Caracals are exceptional jumpers, capable of leaping up to 3 metres (10 feet) into the air and knocking down startled birds with their paws. This method may take ten to a dozen pigeons at once, and the Caracal was previously domesticated and taught for bird hunting in India and Iran. This is where the phrase “to place a cat among the pigeons” comes from. They were placed in an arena with a flock of pigeons, and bets were placed on how many they could kill. In the same way that the Cheetah hunted antelope, hares, and foxes, they were also utilised to hunt antelope, hares, and foxes.
Caracals are solitary creatures who only get together to breed. The months of July and August are the busiest for Caracal kittens in the eastern Transvaal of Southern Africa. One to six kittens measuring 198–250 grams are born during a 78–81 day gestation period in a tunnel, fissure, or dense patch of brush coated with hair and feathers. Newborns have a darker and greyer skin tone than adults, as well as scarlet belly patches that diminish with age. The kittens’ eyes open on the first day of birth, but they don’t fully open for another six to ten days.
The exact number of wild Caracals is unknown. In Asia and North Africa, they are considered uncommon or endangered. They are widely distributed in Central and Southern Africa, where they are chased as poultry raiders or shot on sight wherever they are encountered. Ranchers also place poisoned corpses out to kill predators, which kill a range of carnivores.
During predator control activities in South Africa from 1931 to 1952, an average of 2,219 Caracals were killed every year. According to a government survey, up to 2,800 Caracals were killed by Namibian farmers in 1981.
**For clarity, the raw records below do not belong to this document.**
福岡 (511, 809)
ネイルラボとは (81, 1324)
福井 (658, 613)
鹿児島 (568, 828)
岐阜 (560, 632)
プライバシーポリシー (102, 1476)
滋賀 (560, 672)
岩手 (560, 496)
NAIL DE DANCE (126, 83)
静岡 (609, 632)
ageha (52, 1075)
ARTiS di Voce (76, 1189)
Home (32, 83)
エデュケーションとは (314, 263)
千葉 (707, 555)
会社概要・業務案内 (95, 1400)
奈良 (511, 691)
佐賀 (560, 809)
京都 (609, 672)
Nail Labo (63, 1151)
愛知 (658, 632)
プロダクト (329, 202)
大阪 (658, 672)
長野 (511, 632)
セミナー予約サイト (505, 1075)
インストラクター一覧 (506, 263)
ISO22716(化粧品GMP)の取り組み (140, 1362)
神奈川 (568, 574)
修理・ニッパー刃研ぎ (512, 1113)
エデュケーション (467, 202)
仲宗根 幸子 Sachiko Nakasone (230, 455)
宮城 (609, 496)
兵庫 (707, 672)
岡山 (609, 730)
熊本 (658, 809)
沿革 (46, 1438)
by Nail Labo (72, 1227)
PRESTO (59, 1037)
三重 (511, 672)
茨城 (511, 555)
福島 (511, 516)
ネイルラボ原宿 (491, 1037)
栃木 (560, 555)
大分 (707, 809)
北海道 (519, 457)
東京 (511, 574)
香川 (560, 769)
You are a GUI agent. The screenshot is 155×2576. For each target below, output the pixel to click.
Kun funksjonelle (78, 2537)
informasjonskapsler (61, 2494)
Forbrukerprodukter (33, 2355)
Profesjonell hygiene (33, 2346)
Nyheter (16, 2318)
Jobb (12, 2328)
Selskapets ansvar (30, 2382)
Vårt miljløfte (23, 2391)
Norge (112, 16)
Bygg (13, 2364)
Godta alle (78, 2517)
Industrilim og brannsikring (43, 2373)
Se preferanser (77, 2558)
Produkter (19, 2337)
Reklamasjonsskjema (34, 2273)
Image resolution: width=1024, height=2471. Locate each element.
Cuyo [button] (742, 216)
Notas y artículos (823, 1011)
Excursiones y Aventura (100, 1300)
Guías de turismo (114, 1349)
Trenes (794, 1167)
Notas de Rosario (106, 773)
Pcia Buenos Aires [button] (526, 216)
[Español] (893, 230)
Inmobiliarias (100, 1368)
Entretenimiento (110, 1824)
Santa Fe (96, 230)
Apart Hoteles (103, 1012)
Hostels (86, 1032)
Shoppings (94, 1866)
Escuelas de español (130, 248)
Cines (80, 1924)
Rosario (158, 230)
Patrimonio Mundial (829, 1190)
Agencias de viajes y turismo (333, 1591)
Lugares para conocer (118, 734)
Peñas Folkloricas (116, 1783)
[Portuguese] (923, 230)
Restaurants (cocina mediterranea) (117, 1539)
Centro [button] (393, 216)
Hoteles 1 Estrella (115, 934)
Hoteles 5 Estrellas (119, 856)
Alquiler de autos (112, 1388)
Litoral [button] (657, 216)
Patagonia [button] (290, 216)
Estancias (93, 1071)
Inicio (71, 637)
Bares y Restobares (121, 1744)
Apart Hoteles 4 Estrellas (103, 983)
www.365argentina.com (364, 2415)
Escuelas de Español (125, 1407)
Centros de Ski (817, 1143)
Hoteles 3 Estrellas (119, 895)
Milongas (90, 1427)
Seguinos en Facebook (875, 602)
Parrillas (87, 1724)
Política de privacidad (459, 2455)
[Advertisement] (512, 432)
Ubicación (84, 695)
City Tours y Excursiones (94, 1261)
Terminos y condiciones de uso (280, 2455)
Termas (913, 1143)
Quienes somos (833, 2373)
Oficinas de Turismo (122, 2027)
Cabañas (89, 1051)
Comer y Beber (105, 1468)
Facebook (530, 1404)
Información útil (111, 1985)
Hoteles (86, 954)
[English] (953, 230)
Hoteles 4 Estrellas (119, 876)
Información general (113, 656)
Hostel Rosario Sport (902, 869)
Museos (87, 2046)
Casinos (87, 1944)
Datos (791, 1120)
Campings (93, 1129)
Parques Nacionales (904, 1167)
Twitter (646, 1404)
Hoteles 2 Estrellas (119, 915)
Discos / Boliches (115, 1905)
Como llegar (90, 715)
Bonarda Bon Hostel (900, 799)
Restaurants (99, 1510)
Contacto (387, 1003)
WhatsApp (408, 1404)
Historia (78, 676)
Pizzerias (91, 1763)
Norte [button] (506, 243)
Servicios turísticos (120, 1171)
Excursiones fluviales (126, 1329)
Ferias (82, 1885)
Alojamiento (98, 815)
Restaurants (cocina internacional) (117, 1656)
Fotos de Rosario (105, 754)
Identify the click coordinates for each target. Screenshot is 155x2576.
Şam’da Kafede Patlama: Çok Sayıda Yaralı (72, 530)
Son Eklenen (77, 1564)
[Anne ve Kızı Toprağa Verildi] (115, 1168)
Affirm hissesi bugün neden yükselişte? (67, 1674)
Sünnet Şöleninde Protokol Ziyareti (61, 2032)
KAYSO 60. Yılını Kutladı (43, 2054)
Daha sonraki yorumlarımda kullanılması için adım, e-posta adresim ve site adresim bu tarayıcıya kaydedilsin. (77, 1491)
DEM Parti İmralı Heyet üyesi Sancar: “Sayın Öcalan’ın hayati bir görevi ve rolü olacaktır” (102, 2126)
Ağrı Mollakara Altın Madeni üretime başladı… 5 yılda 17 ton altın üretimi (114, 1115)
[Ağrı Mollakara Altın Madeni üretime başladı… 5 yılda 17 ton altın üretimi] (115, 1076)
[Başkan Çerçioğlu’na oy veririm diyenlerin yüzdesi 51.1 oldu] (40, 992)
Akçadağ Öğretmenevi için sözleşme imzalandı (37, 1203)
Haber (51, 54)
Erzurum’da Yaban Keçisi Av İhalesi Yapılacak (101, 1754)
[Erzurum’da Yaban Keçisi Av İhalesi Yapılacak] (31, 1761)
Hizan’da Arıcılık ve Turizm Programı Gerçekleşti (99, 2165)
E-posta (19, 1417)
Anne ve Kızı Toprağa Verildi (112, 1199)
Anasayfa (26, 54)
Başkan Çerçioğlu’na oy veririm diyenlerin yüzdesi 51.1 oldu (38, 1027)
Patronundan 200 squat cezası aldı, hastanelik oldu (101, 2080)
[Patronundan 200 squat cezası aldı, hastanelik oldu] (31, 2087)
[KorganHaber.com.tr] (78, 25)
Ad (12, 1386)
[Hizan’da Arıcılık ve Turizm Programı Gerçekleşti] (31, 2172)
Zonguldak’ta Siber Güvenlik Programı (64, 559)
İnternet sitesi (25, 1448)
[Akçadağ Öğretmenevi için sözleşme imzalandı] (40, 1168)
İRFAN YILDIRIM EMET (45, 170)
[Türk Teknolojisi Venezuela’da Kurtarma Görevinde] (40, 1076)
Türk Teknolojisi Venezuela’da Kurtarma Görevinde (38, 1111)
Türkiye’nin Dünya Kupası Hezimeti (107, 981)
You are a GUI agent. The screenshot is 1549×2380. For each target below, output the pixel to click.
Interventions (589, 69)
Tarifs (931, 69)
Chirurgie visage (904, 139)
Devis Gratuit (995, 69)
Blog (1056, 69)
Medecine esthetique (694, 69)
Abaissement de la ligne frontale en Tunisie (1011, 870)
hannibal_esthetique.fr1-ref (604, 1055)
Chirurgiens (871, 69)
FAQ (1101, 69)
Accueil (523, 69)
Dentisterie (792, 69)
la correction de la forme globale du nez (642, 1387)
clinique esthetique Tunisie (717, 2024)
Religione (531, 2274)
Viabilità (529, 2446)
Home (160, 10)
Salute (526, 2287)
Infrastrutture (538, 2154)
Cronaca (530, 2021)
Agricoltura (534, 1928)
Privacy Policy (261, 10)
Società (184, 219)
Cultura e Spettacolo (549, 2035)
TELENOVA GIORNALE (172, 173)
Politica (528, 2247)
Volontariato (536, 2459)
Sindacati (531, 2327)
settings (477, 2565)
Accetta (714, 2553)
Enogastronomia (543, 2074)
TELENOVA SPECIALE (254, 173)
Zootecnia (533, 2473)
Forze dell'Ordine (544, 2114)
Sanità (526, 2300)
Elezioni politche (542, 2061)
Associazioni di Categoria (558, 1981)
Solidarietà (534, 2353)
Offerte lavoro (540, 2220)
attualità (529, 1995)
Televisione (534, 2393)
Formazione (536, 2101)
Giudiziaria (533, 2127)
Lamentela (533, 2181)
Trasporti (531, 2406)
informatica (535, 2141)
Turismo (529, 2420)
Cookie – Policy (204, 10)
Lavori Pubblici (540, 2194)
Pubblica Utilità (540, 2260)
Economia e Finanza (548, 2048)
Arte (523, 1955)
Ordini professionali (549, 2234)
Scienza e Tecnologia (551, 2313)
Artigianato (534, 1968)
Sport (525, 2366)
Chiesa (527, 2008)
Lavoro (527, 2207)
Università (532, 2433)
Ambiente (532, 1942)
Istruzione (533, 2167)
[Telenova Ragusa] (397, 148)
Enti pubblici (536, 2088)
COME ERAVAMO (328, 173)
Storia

Because natural prey quantities were low or missing, a researcher in the United Arab Emirates discovered domestic goats or sheep in 11 of 12 Caracal scats. The Caracals diet in a protected region of Iran consisted primarily of cape hare and rodents, with no reports of livestock predation. In addition, no cattle remains were discovered in 200 scats in a South African area with plenty of wild prey.
Caracals are most common in South Africa and Namibia, where their territory is growing, probably as a result of farmers eradicating black-backed jackals. Severe habitat loss is another danger. People are driving their prey species out of their region, and persecution is increasing.